After Aiyenuro's seven abortions, her boyfriend decided he was finally ready to have a baby with her. But after two miscarriages, he lost patience. "After the miscarriage, he started hating me, beating me, talking to me anyhow because I didn't have the pregnancy," she said. He left her and started dating her best friend.
Terminating her pregnancies was never her idea, Aiyenuro said. "I wanted the baby, but my boyfriend didn't want it. We had a big quarrel about it. He said if I don't go remove it, I would raise the baby by myself."
For many Nigerian women, providing their partner with children is a central role in their lives. Fear of long-term infertility, meanwhile, surfaces regularly in family-planning and abortion debates.
Adeniron said this is a key reason abortions are controversial and secret. "If a woman continues to do that, eventually when she gets married legally, she may not be able to have children, so there is a lot of stigma attached to it," she said.
"It's the cultural setting," she said. And a huge part of the culture is the country's boisterous religiosity.
In Lagos, churches and mosques dot almost every street, and services can be heard every day of the week. In addition to influencing politics, religion plays a central role in Nigerians' daily life. Nowhere is this more obvious than in the abortion debates. One former provider, who requested anonymity, said that he quit his practice after being hounded by Pentecostal Christians, who would call and tell him he was headed to hell.
Aiyenuro has attended church for many years, if not with perfect consistency; her evangelical faith has left her with regrets about her abortions. "They say in church, 'Don't do it. Anyone who does it is a sinner,'" Aiyenuro said. She was vehement, a sense of guilt evident in her voice as she said, "I've killed an innocent soul."

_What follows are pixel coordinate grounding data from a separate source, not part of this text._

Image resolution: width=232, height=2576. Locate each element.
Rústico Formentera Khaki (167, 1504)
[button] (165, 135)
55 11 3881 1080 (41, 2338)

Walking through the bustle of sunset in Badia, she looked fresh in her pink plaid shirt, ready for church. But when https://www.the-essays.com/professional-writing-service arrived for a prayer service, she wilted next to Kudi Okere, the pastor's wife, clad in pumps, a fitted blazer, business pants and pearls. Okere has been leading services for several years and saw Badia as a neighborhood ripe for revival. "We used to call this neighborhood Sodom and Gomorrah," Okere told Aiyenuro. "Now we call it Jesus City. We go inside there and minister to them, and some of them, their lives have changed, through the word of God." Aiyenuro listened politely.
They were chatting on a balcony just over the busy paved avenue as the sun set. The sidewalk market spilled onto the road, competing with pedestrians, SUVs and rickshaws for space.

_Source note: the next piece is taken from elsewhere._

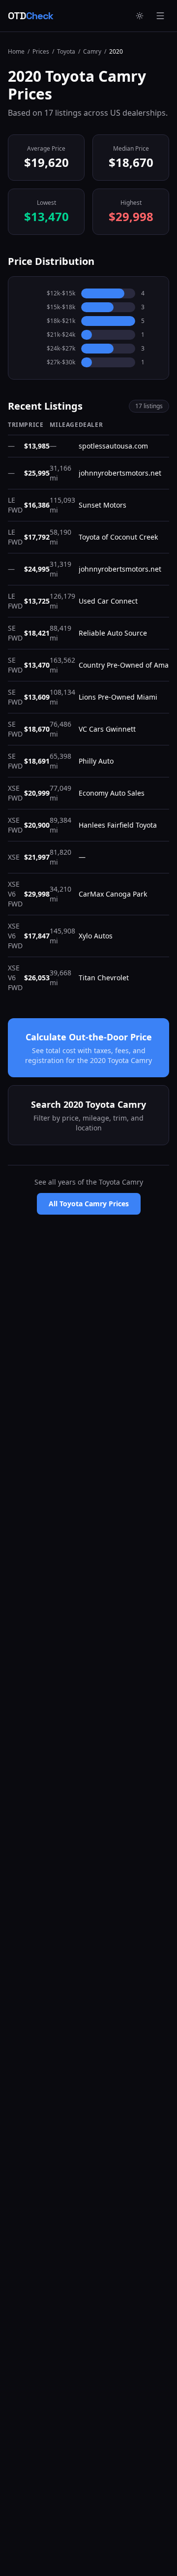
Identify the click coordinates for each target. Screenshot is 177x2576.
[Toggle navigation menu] (160, 16)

Later, after the service started, Aiyenuro prayed in an empty row. The six rows of plastic chairs, stamped with "I love God" on their backs, were more than enough to seat the small congregation, composed of three adults, three lounging toddlers and five organizers from the Christ Embassy Church. "Abortion is no good. If you abort, you are going to hellfire," she said later. "So I'm thinking when he's praying, I'm begging God for forgiveness for my sins."

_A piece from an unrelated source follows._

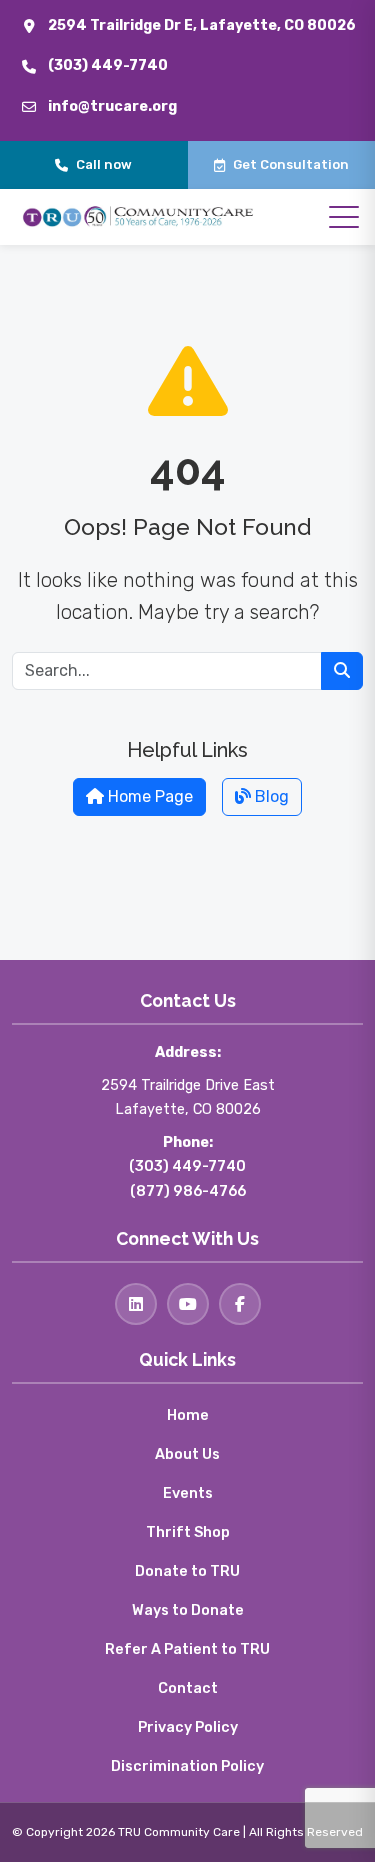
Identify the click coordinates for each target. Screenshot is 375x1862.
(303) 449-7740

Adeniron said she felt the country would not shift its approach to abortion.
"In the life of any country there are stages," she said. "The stage (where) we are now is that, for us, abortion is illegal, although we know that a lot of abortions do occur." She said she did not think Nigeria was ready to move past that yet, though she had faith that eventually change would come and policies would liberalize. "The next stage is … (to) review the existing policy on (the) ground so that we will be on the same page with other countries of the world."
But not, she added, anytime soon.
The reporting of this story was supported by a grant from the Pulitzer Center on Crisis Reporting.